Exercise instructions >> Set down all of the entries exactly, leaving nothing out.

Provided data >>
================

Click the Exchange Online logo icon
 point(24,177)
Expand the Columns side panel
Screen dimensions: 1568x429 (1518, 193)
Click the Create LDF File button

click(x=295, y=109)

================

Answer section >>
Click the Exchange Online logo icon
 point(24,177)
Expand the Columns side panel
Screen dimensions: 1568x429 (1518, 193)
Click the Create LDF File button

click(x=295, y=109)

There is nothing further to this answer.